*** Opening of Information ***

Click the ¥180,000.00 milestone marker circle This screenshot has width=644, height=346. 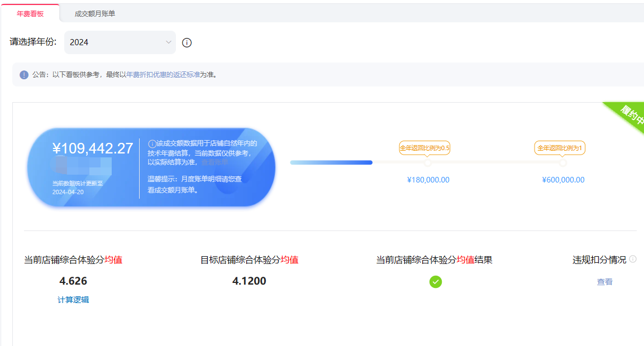pyautogui.click(x=427, y=163)
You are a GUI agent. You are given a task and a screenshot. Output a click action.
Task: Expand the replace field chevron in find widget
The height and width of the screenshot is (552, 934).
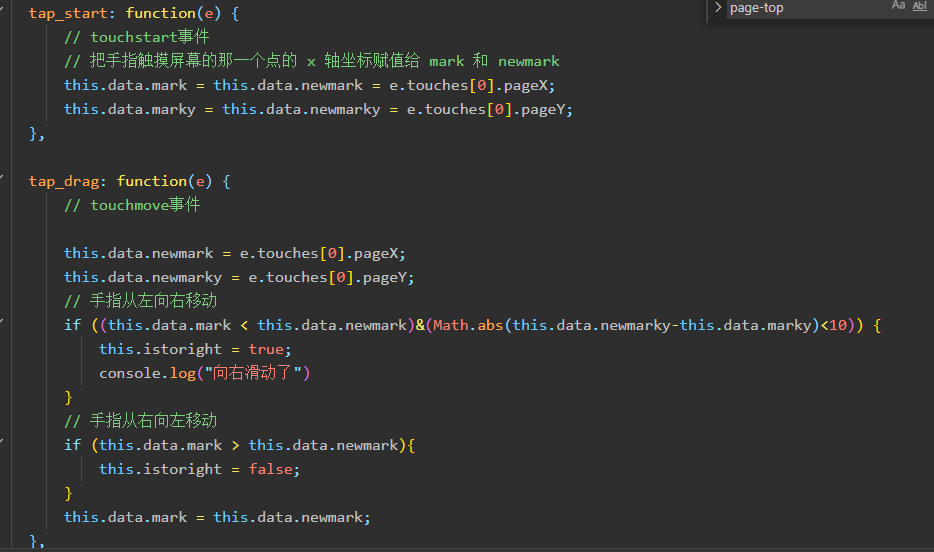point(718,7)
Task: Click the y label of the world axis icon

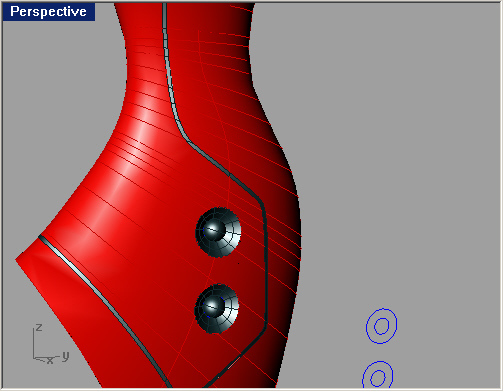Action: coord(65,356)
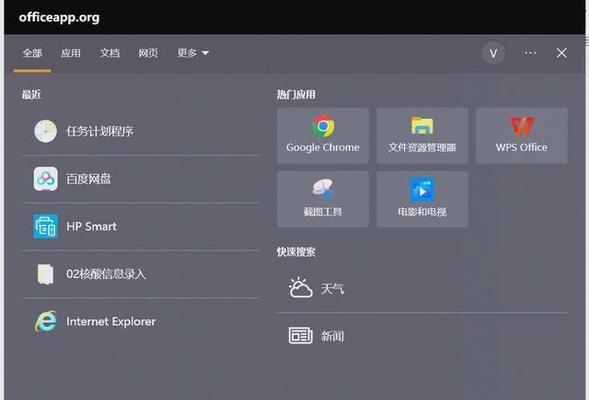The image size is (589, 400).
Task: Open 新闻 quick search entry
Action: 422,336
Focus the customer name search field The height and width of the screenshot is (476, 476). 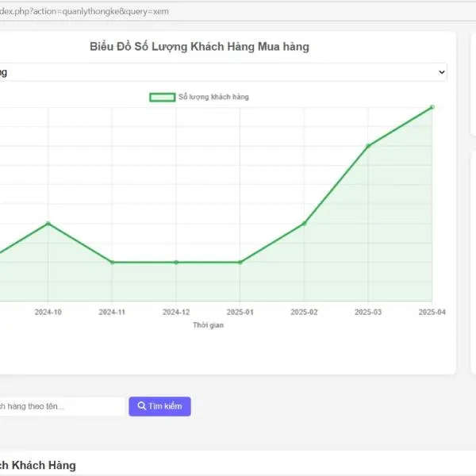[60, 406]
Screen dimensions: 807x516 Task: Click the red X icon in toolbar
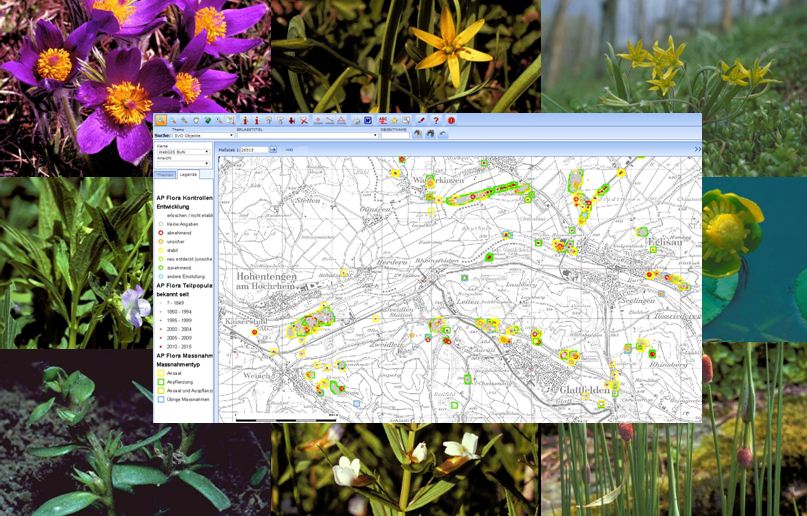coord(303,120)
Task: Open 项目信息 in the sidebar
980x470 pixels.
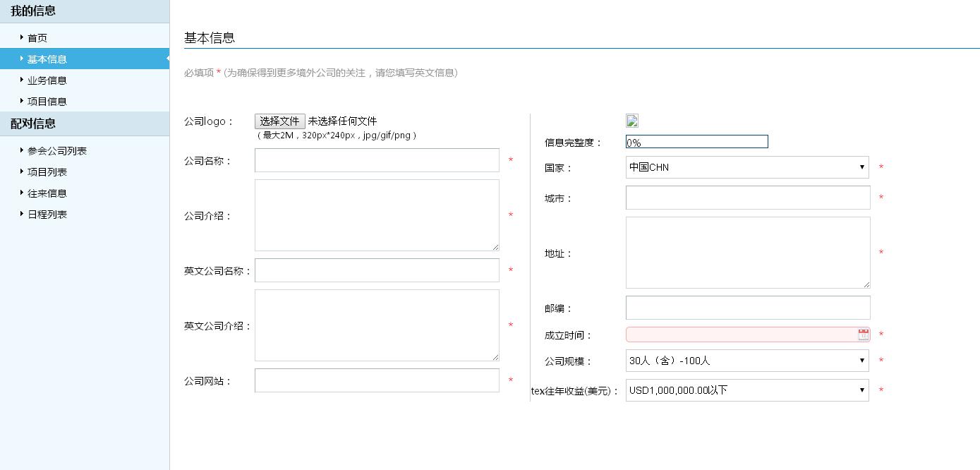Action: [x=47, y=102]
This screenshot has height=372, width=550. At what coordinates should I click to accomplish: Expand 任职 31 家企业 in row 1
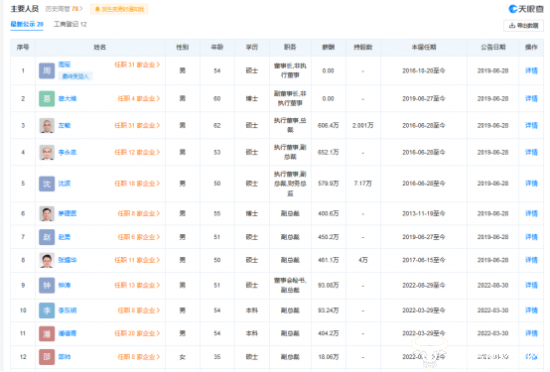137,65
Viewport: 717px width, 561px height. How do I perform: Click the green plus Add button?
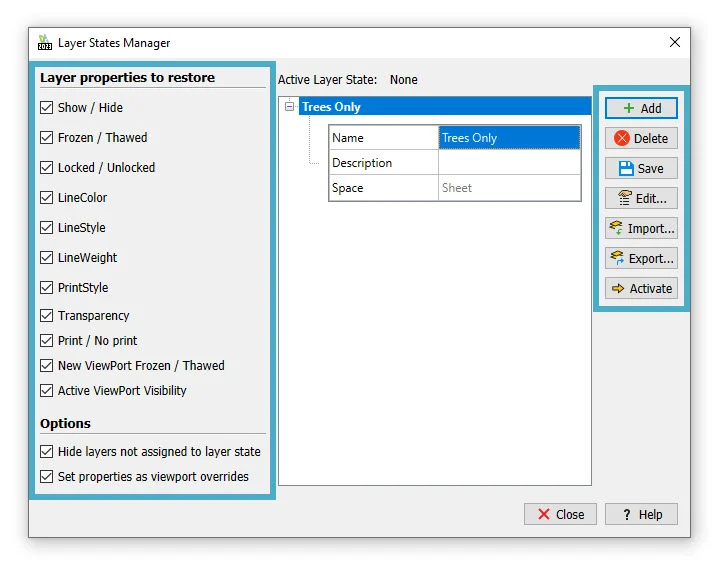[641, 108]
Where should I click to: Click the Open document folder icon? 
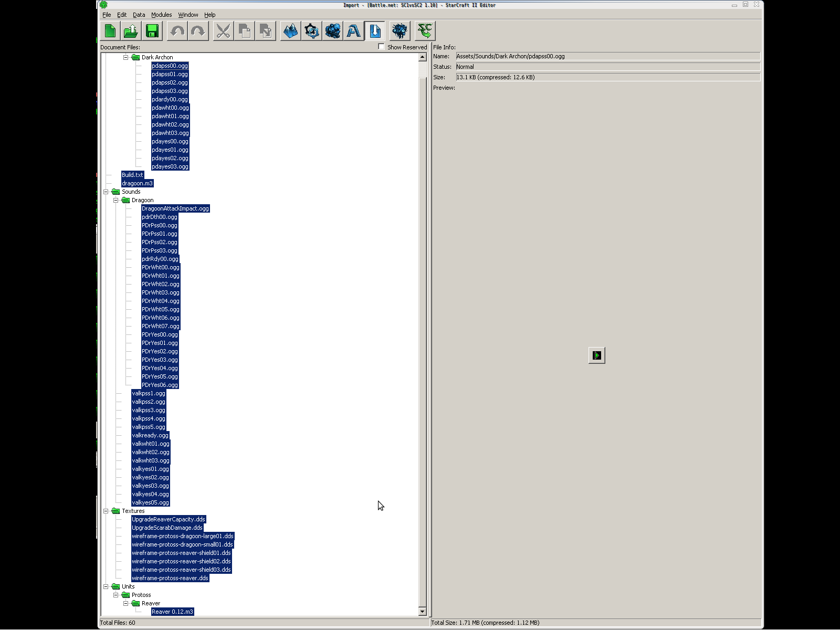click(x=131, y=32)
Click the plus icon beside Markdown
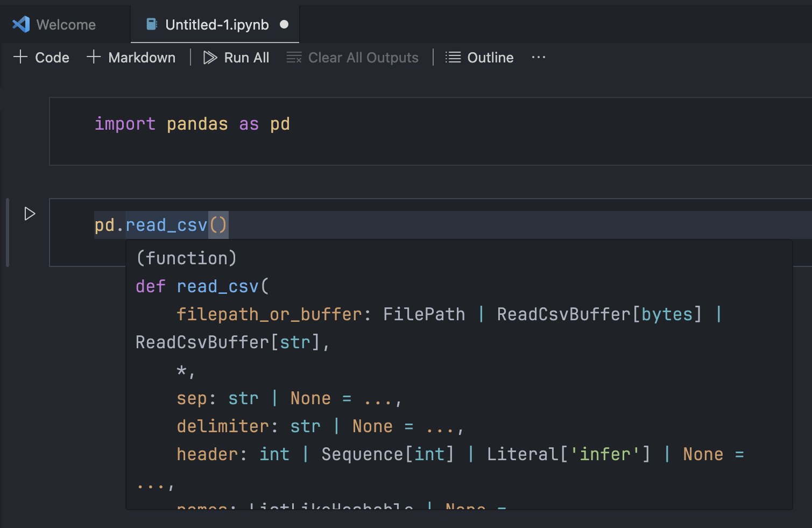812x528 pixels. point(94,57)
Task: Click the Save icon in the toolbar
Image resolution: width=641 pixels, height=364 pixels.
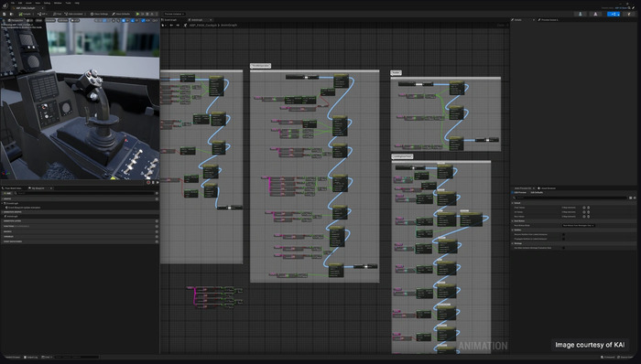Action: point(4,14)
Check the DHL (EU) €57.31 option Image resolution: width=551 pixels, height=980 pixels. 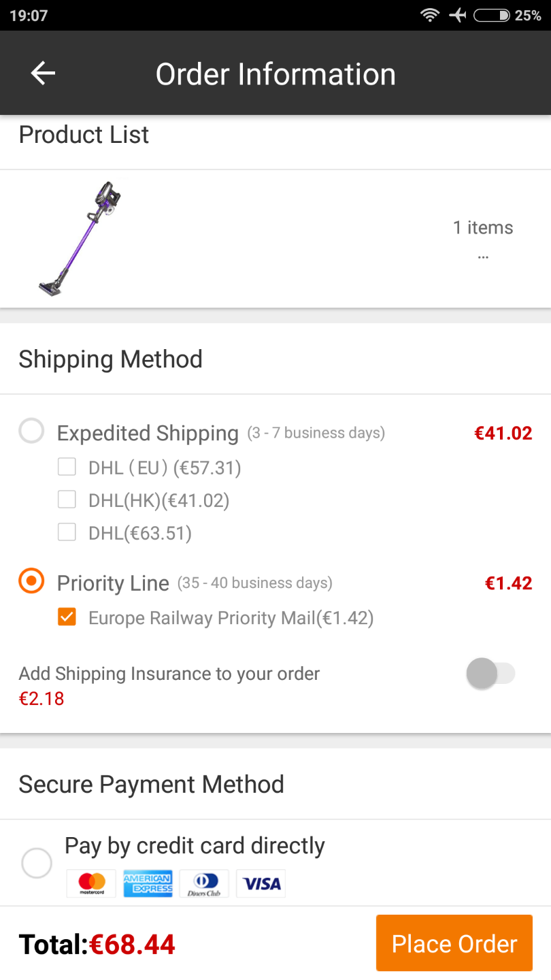(67, 467)
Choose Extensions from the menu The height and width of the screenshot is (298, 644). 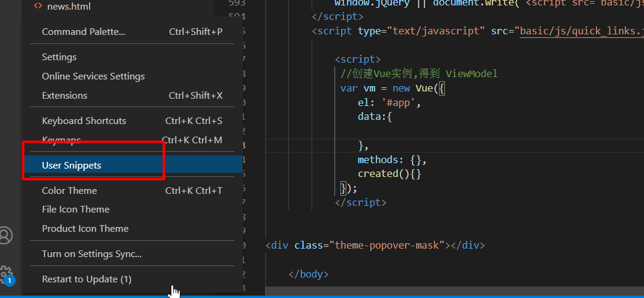[x=64, y=95]
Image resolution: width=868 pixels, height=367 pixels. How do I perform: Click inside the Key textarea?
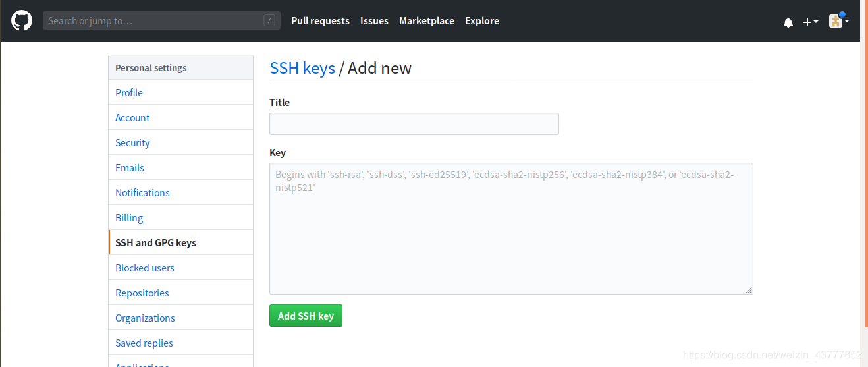click(511, 229)
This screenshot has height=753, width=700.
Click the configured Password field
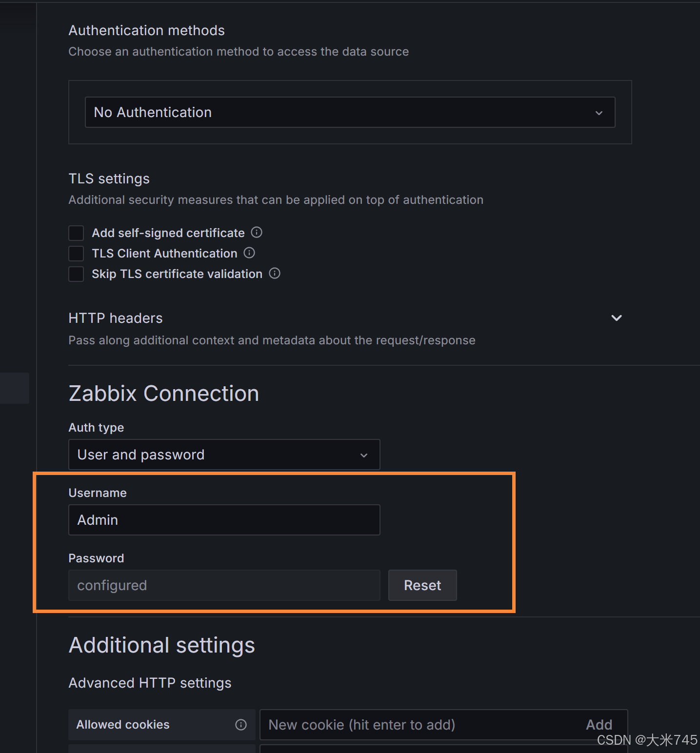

*** Close of Information ***

_Exercise directions_
Write out exactly the run of lines above that starts at the line containing "Viewport: 717px width, 561px" and ends at the line containing "Task: Click the Save icon in the toolbar". Include both, and leave the pictures out.

_Exercise answer_
Viewport: 717px width, 561px height. How do I perform: Click the green plus Add button?
[641, 108]
Where should I click to: Click the Open document folder icon? 
click(x=131, y=32)
Click the plus icon beside Markdown
812x528 pixels. point(94,57)
Task: Click the Save icon in the toolbar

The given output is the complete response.